■ **Source material**
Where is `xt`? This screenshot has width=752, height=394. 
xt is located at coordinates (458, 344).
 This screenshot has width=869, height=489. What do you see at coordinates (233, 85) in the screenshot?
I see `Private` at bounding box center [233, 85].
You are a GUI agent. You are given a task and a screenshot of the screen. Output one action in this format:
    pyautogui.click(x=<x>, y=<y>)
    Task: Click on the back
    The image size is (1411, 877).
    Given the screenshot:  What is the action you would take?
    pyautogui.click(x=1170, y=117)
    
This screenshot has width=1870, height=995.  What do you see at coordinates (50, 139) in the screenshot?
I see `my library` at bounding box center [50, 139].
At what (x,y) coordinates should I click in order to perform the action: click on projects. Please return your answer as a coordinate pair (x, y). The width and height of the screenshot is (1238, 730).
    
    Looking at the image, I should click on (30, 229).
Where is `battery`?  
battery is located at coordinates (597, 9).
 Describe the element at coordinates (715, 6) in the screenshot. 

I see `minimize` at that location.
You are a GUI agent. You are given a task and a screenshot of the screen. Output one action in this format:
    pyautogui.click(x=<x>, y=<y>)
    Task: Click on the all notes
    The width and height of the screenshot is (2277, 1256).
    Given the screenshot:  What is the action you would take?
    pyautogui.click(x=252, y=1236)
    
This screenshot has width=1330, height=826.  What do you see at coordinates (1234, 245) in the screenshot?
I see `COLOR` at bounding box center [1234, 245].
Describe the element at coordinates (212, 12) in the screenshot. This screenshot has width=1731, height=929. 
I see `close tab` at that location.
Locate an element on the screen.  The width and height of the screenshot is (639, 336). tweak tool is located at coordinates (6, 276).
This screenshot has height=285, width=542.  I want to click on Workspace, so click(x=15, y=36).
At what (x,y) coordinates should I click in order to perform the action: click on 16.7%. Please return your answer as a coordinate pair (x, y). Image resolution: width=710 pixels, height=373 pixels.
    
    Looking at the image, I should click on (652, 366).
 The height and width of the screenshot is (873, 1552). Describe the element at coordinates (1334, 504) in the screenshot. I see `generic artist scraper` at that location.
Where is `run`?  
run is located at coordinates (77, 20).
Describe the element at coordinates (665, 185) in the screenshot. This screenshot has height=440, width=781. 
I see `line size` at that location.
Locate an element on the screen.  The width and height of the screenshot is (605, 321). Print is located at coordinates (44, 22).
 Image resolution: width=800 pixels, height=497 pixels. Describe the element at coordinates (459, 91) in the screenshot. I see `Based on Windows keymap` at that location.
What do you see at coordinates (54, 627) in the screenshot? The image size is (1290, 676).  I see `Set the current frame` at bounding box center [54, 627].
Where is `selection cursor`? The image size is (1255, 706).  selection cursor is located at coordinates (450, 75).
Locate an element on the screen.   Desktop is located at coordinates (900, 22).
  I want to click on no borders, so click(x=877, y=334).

■ **Task brief**
Quote the stretch of the records from the very beginning through the line that contains "center [233, 85].", word for word.

■ **Solution to this problem**
Where is `xt`? This screenshot has width=752, height=394. 
xt is located at coordinates (458, 344).
 This screenshot has width=869, height=489. What do you see at coordinates (233, 85) in the screenshot?
I see `Private` at bounding box center [233, 85].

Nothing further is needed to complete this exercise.